(Rows of pointing data)
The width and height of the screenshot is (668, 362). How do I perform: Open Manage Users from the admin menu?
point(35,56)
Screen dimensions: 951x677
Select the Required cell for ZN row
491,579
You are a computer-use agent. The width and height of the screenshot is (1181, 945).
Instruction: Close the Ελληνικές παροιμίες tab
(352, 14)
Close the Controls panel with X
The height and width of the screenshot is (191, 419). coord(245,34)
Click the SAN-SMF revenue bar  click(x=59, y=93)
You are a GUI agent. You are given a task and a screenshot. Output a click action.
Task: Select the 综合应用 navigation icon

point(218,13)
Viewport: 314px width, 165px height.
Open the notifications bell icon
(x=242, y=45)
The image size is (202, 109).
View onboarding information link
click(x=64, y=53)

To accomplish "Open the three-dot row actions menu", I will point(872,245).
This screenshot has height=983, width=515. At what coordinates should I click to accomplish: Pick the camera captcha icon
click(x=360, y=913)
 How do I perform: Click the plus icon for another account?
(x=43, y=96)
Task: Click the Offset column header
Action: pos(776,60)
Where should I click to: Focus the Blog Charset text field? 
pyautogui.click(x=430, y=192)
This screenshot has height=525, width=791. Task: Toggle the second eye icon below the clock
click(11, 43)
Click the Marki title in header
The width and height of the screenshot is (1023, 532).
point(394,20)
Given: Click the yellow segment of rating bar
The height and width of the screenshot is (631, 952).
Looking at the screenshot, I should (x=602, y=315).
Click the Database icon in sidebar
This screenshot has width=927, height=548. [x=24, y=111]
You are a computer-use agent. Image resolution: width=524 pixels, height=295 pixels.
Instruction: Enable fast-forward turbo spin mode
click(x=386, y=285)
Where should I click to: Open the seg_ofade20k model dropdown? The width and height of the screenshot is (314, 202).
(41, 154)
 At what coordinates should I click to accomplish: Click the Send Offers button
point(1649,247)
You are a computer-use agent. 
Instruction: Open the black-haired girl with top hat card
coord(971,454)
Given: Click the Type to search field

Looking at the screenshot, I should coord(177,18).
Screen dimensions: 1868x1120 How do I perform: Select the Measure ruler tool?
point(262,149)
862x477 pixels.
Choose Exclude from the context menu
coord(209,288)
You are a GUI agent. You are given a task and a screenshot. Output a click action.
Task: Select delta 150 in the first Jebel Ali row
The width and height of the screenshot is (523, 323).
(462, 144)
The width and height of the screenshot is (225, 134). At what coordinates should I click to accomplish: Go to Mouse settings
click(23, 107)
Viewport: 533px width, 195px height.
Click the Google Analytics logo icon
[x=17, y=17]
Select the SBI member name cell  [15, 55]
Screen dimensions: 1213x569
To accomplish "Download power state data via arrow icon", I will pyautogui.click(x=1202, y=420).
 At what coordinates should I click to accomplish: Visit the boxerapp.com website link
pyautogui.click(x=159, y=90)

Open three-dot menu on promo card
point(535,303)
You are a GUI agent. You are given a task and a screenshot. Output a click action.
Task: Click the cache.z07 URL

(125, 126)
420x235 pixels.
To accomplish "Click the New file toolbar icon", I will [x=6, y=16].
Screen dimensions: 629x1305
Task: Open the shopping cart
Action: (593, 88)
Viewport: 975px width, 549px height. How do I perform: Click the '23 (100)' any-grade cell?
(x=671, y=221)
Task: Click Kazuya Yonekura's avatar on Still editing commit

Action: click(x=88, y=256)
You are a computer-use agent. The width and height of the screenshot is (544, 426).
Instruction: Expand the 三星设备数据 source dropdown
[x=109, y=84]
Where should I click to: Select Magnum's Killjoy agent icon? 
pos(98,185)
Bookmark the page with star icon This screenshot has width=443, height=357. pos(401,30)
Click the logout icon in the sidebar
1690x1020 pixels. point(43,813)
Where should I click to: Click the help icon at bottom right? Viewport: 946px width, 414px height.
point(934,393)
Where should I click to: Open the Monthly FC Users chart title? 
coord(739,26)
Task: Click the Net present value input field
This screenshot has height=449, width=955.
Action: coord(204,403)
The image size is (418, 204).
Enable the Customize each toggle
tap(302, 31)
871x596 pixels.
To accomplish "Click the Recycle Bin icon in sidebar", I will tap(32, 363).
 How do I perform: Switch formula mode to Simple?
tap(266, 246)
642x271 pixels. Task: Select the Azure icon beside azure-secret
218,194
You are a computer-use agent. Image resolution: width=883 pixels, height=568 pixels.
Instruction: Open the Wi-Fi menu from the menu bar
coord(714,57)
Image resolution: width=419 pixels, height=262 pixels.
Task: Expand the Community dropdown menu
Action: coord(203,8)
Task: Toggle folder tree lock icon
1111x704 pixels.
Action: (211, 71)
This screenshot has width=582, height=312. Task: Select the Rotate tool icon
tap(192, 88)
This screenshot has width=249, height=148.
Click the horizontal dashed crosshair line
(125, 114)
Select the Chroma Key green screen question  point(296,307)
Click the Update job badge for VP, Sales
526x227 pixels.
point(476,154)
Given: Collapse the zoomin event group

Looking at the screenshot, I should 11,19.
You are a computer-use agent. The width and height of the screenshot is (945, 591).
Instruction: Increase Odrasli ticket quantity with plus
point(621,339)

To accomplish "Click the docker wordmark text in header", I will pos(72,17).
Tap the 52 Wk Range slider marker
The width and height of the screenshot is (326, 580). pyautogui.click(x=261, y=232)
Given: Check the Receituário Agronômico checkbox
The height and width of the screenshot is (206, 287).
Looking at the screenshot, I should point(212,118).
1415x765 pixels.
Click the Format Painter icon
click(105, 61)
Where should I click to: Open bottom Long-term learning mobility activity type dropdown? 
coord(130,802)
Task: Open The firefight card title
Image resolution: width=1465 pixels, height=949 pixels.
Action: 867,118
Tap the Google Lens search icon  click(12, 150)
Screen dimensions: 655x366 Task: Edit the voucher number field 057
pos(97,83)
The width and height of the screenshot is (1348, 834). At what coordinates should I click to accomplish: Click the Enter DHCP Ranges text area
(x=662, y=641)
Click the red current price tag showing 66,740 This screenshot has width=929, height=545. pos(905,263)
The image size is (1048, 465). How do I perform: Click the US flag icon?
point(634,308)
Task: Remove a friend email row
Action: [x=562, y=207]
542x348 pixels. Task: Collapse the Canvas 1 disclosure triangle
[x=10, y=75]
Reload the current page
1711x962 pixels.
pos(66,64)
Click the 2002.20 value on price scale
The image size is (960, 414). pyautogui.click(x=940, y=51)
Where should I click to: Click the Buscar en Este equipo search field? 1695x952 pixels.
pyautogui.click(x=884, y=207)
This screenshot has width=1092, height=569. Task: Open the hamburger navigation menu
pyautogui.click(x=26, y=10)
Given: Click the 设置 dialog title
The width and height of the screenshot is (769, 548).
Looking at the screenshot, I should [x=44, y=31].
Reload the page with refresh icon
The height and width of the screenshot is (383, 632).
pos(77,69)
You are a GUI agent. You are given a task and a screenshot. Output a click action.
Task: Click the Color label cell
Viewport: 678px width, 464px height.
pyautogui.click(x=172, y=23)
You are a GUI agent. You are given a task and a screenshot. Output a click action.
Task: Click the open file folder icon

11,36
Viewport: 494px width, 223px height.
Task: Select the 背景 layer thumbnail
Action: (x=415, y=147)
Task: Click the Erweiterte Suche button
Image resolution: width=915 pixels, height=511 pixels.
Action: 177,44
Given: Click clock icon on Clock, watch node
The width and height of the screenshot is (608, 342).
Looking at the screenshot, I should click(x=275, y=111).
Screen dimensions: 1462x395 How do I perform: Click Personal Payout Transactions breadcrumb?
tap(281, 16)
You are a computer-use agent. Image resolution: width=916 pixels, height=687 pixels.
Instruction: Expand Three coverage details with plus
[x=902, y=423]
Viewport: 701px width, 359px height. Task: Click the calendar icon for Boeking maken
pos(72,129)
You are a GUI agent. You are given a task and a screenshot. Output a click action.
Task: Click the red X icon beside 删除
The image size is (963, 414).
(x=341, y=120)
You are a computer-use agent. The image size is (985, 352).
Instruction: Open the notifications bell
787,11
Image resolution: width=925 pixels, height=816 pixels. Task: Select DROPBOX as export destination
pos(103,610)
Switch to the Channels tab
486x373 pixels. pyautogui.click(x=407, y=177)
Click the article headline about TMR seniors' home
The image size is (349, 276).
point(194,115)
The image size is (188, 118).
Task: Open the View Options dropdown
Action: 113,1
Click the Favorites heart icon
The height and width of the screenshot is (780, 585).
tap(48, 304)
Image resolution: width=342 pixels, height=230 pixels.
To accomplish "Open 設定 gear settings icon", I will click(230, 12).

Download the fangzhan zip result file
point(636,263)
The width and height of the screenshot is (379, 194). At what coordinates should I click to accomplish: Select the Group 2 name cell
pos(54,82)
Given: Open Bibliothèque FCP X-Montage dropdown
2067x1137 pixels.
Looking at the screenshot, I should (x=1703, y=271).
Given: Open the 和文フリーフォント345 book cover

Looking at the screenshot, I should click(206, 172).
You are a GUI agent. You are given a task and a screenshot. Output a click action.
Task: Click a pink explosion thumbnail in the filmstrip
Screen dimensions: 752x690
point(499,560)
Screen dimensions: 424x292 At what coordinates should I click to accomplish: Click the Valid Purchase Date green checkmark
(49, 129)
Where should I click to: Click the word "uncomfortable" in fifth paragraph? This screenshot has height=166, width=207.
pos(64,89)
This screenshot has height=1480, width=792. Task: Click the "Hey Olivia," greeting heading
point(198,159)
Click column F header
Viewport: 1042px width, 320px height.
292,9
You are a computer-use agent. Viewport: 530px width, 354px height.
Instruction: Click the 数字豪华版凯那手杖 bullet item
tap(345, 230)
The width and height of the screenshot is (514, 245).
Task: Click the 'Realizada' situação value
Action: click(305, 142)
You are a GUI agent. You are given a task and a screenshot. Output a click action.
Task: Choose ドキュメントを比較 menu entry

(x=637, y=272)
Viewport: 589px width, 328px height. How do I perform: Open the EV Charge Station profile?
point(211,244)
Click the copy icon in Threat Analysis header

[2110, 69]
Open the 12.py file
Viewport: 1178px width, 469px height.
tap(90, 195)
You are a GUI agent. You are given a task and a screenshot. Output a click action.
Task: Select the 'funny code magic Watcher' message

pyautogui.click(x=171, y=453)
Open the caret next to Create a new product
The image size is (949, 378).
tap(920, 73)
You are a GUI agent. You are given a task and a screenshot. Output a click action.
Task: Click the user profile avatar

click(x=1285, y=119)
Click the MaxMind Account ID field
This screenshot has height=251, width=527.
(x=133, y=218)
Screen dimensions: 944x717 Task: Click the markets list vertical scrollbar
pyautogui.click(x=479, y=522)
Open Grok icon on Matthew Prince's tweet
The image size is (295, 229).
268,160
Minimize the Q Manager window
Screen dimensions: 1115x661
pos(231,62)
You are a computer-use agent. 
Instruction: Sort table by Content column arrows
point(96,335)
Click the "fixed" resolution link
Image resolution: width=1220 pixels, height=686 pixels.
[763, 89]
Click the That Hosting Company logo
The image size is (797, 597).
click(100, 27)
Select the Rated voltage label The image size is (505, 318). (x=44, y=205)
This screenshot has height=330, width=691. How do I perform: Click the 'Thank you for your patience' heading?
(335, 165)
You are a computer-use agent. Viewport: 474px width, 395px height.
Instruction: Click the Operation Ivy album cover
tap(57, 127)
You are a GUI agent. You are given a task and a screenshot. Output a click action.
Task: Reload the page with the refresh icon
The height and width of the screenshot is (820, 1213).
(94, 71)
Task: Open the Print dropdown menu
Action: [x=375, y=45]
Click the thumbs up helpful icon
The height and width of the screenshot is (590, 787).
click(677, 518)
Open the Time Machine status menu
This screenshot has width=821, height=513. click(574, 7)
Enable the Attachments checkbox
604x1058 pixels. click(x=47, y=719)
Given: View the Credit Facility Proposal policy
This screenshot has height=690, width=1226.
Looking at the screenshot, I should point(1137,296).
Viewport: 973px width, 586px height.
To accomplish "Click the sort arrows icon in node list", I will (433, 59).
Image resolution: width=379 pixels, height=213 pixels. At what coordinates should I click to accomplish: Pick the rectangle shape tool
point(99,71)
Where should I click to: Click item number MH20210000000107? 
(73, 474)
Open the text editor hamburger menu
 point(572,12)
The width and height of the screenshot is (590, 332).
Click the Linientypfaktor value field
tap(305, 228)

Your goal: Copy out verbatim the stretch of lines from the one containing "Image resolution: width=925" through the one containing "point(636,263)", including both of those lines.

Written answer:
Image resolution: width=925 pixels, height=816 pixels. Task: Select DROPBOX as export destination
pos(103,610)
Switch to the Channels tab
486x373 pixels. pyautogui.click(x=407, y=177)
Click the article headline about TMR seniors' home
The image size is (349, 276).
point(194,115)
The image size is (188, 118).
Task: Open the View Options dropdown
Action: 113,1
Click the Favorites heart icon
The height and width of the screenshot is (780, 585).
tap(48, 304)
Image resolution: width=342 pixels, height=230 pixels.
To accomplish "Open 設定 gear settings icon", I will click(230, 12).

Download the fangzhan zip result file
point(636,263)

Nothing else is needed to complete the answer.